The works in this section provide several general overviews of the breadth and depth of GIS and the sciences. These articles track the increasing sophistication of topics, techniques, and tools which have broadened the application of environmental sciences that utilize a geospatial approach. Goodchild 2003 provides an overview of the advances made in GIS analysis and modeling for environmental research. Goodchild’s discussion is a continuation of assessments that have tracked the advancement of GIS and environmental scientific research since 1993 (see Goodchild, et al. 1993). Burrough 1999 discusses the importance of geostatistics in enriching the tools for spatial analysis, generalization, and assessing spatial patterns. Emerging technological approaches include open source GIS applications for addressing big data, changing climate, and citizen science (Sui 2014); the utilization of 3D geo-databases for interdisciplinary research (Breunig and Zlatanova 2011); and the integration of remotely sensed data for studying the relationship of human societies and their biophysical environment (Turner 2003). Overview articles also include specific thematic areas, including natural resource management (Wright, et al. 2009), public health research (Jerrett, et al. 2010), and marine environment research (Palumbi, et al. 2003). These demonstrate the broad application of GIS and the environmental sciences.
Breunig, M., and S. Zlatanova. 2011. 3D geo-database research: Retrospective and future directions. Computers & Geosciences 37:781–803.
Provides an examination of twenty-five years of geo-database research, including modeling, standards, and indexing. Describes the potential to use 3D geo-databases for urban planning, environmental monitoring, infrastructure management, and early warning or disaster management and response.
Burrough, P. A. 1999. GIS and geostatistics: Essential partners for spatial analysis. Environmental and Ecological Statistics 8 (April): 361–377.
An early summary of the integration of geostatistics with GIS analysis. Describes the fundamentals of spatial sampling and pattern analysis. Discusses the conceptual basis of interpolation methods, error analysis, and generalization techniques to be used in environmental modeling.
Goodchild, M. F. 2003. Geographic information science and systems for environmental management. Annual Review of Environment and Resources 28:493–519.

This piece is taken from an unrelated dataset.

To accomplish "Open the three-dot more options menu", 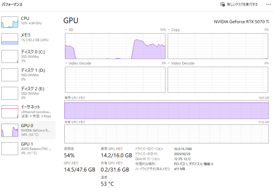I will pyautogui.click(x=268, y=4).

In-depth review of trends in environmental research and management. Included are definitions of GIS terminology with overviews of GIS analysis/modeling, sources of geographic data, software design, and representation in GIS. This paper reveals GIS technology’s rapid changes and the author’s prescient view identifying many trends that have since come to fruition.
Goodchild, M. F., B. O. Parks, and L. T. Steyaert, eds. 1993. Environmental modeling with GIS. New York: Oxford Univ. Press.
The result of a conference on environmental modeling and crosscutting themes, this text provides an early look at the links between computer modeling and environmental science through a conceptual discussion and a series of case studies.
Jerrett, Michael, Sara Gale, and Caitlin Kontgis. 2010. Spatial modeling in environmental and public health research. International Journal of Environmental Research and Public Health 7.4 (April): 1302–1329.
Comprehensive summary of GIS methods used for environmental and public health research. Reviews public health research using such methods. The paper has two aims: (1) to summarize various geographic information science methods, and (2) to provide a review of studies utilizing such methods. It describes the field of spatial epidemiology.
Palumbi, S. R., S. D. Gaines, H. Leslie, and R. R. Warner. 2003. New wave: High-tech tools to help marine reserve research. Frontiers in Ecology and the Environment 1 (March): 73–79.
Describes new tools for understanding marine ecology and management of these complex areas. Mapping population movements and species dispersal provides monitoring mechanisms for protected and unprotected areas. These approaches provide lessons for other areas of conservation and ecosystem management of a terrestrial nature, including decision-making tools for multiple stakeholders.
Sui, D. 2014. Opportunities and impediments for open GIS. Transactions in GIS 18.1 (February): 1–24.
Describes the potential for open GIS based upon open science with respect to data, environmental change, citizen science, and education. A visionary discussion on the future of GIS and science.
Turner, M. D. 2003. Methodological reflections on the use of remote sensing and geographic information science in human ecological research. Human Ecology 31.2 (June): 255–279.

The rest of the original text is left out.